WHAT YOU HAVE TO DO: Copy the data below word for word, from the line containing "Screen dimensions: 1920x1080" through the end of the data. Leave the pictures out of your copy.

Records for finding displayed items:
—————
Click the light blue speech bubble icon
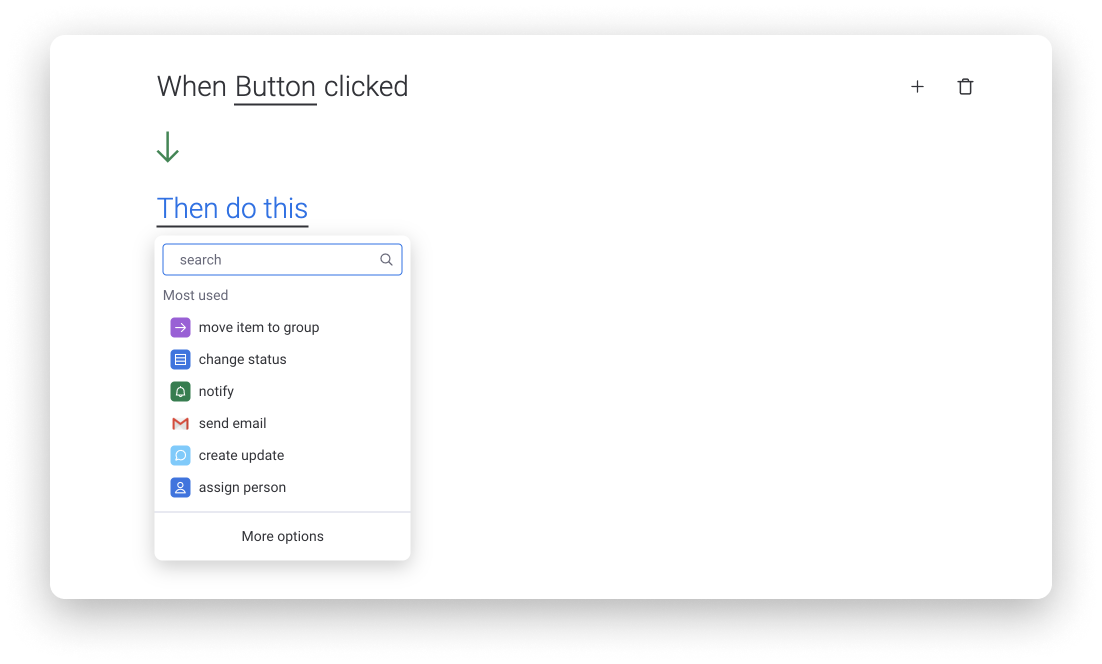 181,455
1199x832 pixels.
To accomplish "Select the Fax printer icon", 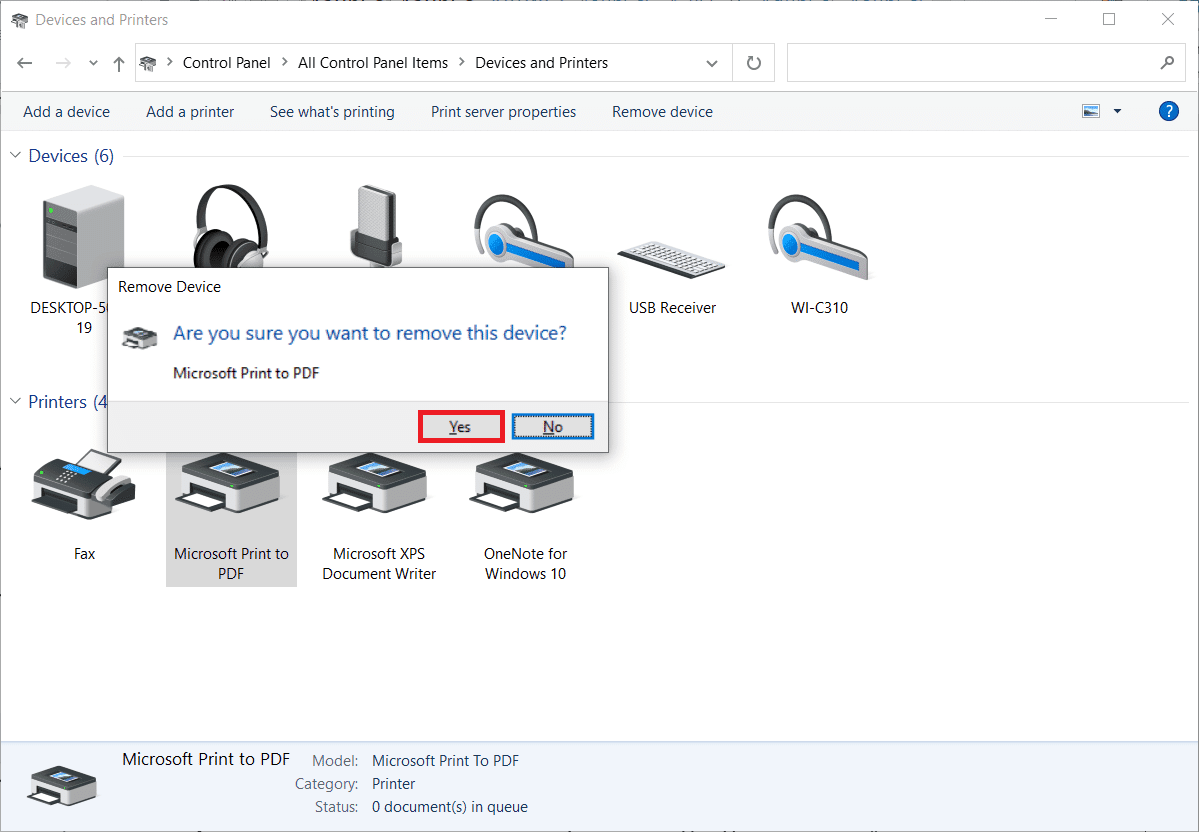I will [x=83, y=485].
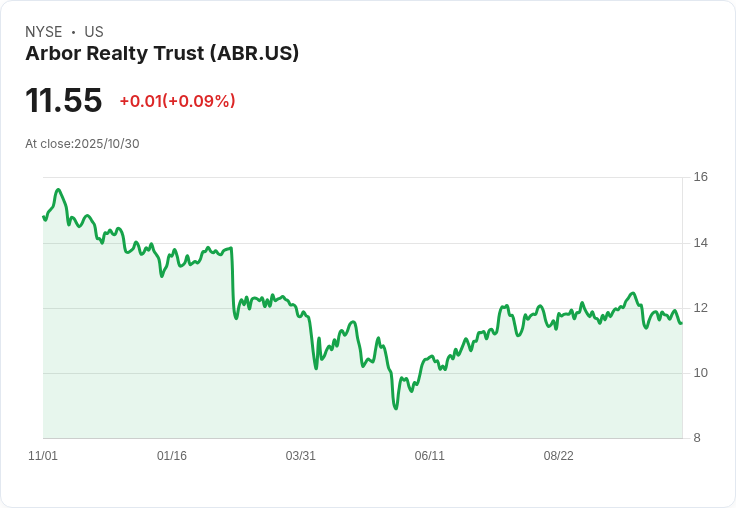The height and width of the screenshot is (508, 736).
Task: Click the 8 price axis label
Action: (698, 438)
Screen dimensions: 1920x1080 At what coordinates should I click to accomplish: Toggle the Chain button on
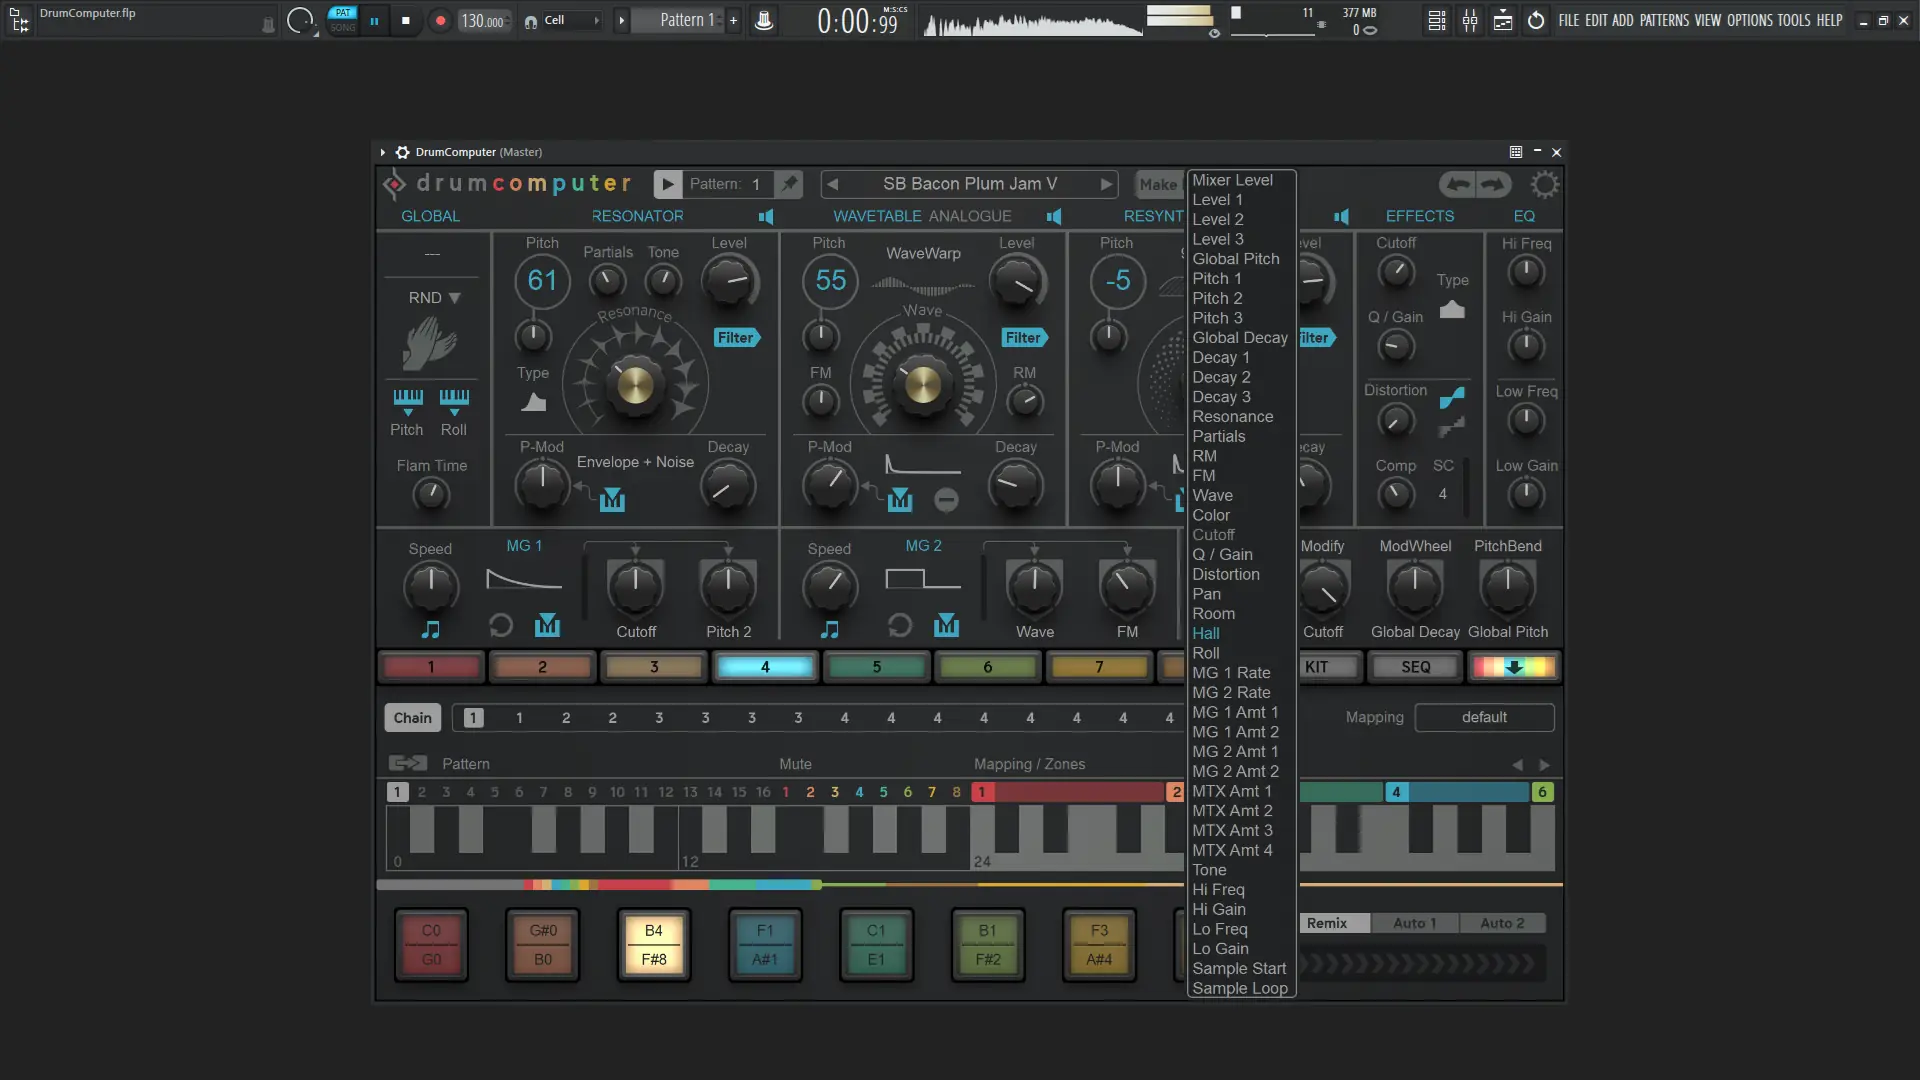[412, 718]
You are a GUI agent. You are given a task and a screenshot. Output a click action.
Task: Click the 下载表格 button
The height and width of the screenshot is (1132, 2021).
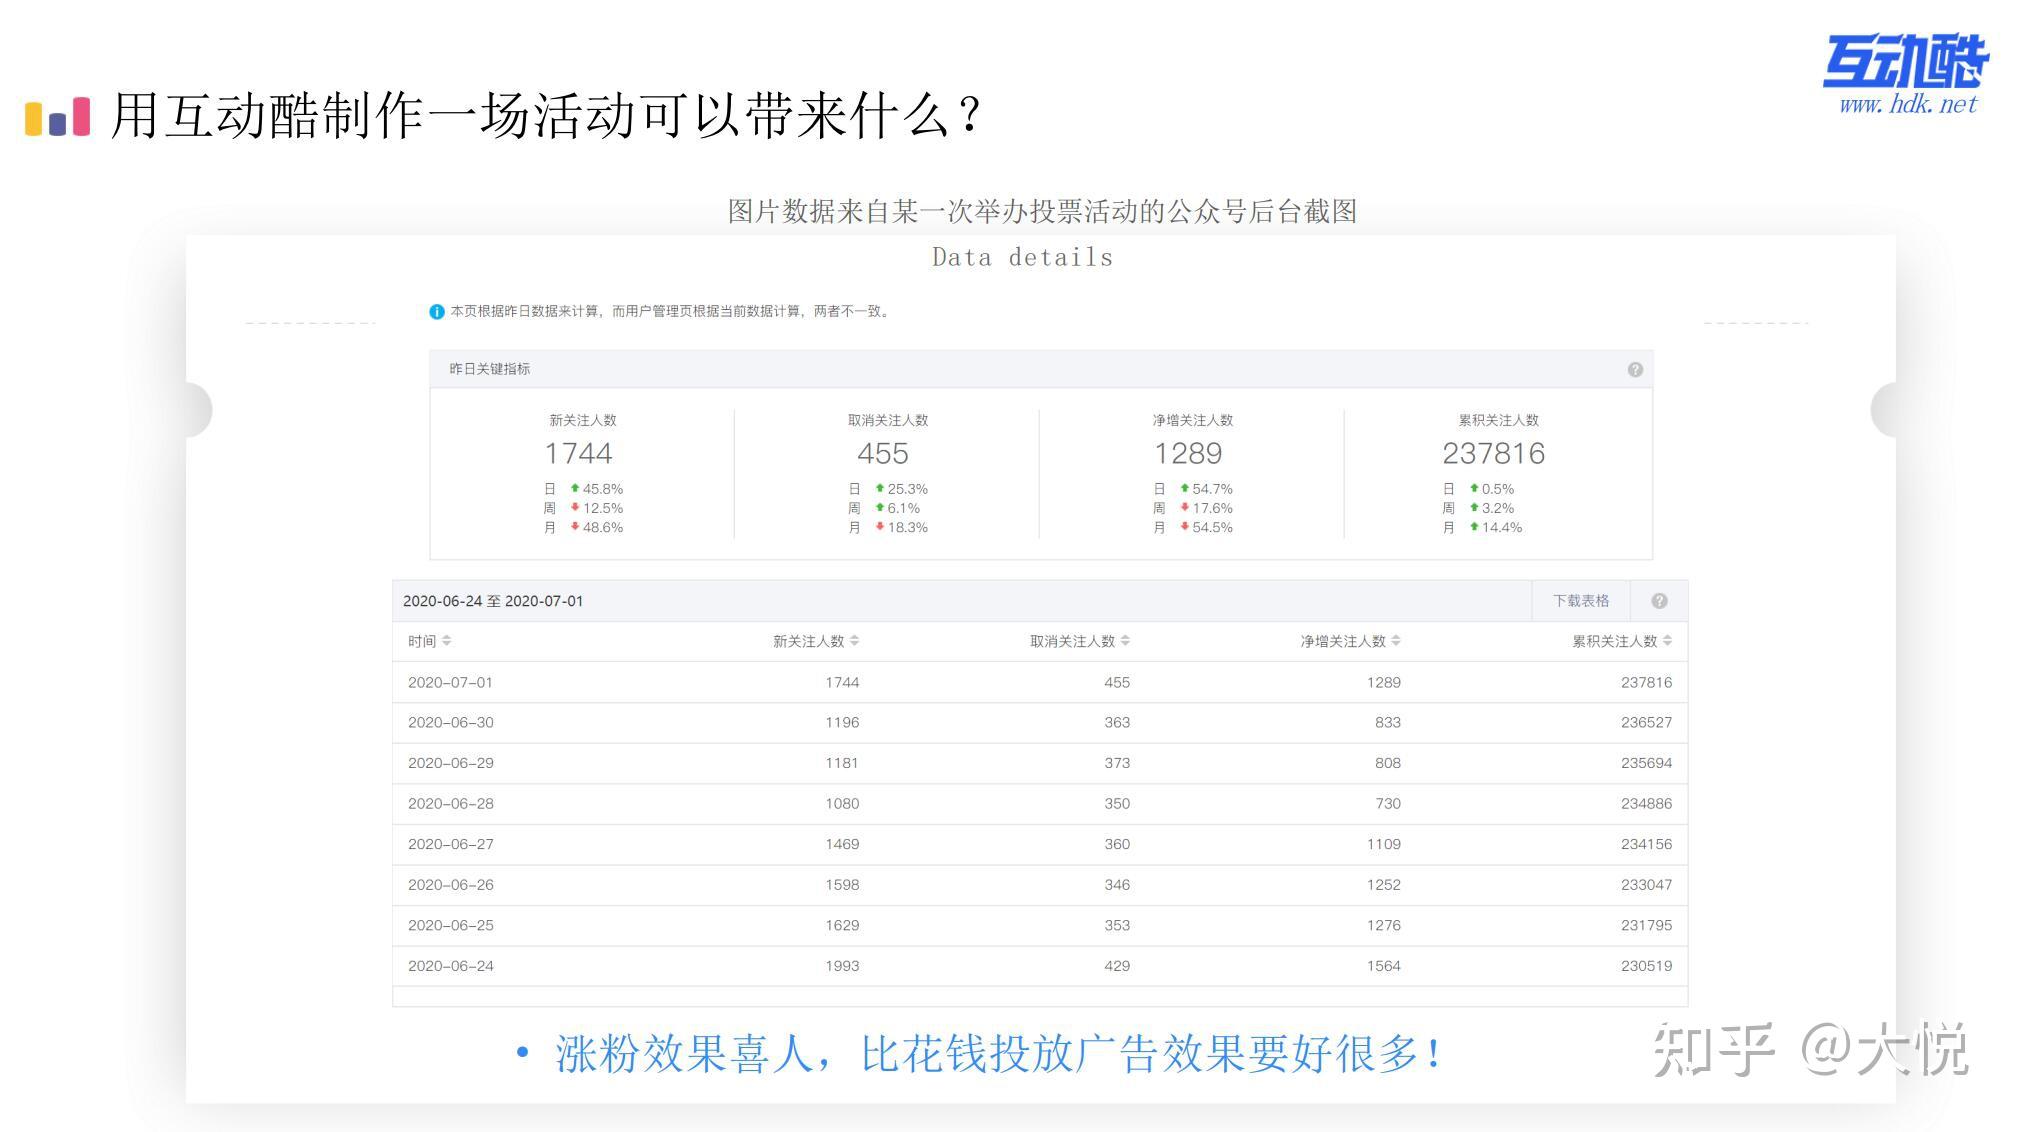pyautogui.click(x=1580, y=601)
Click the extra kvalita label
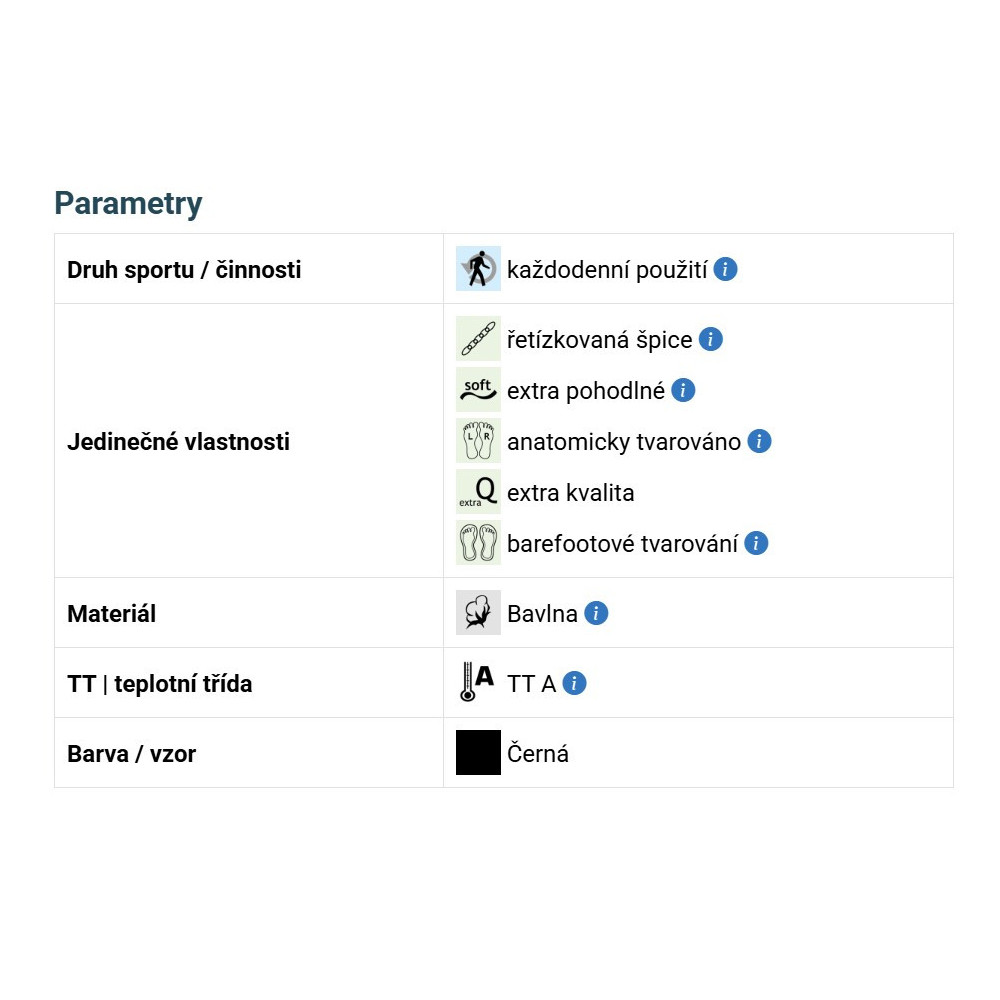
—————
PROBLEM SOLUTION:
Screen dimensions: 1920x1080 At what coordinates should I click to accomplish: Toggle the Chain button on
[412, 718]
You are a GUI agent. You are given a task and a screenshot. Output a click action.
Task: Click the 下载表格 button
The height and width of the screenshot is (1132, 2021).
pyautogui.click(x=1580, y=601)
Click the extra kvalita label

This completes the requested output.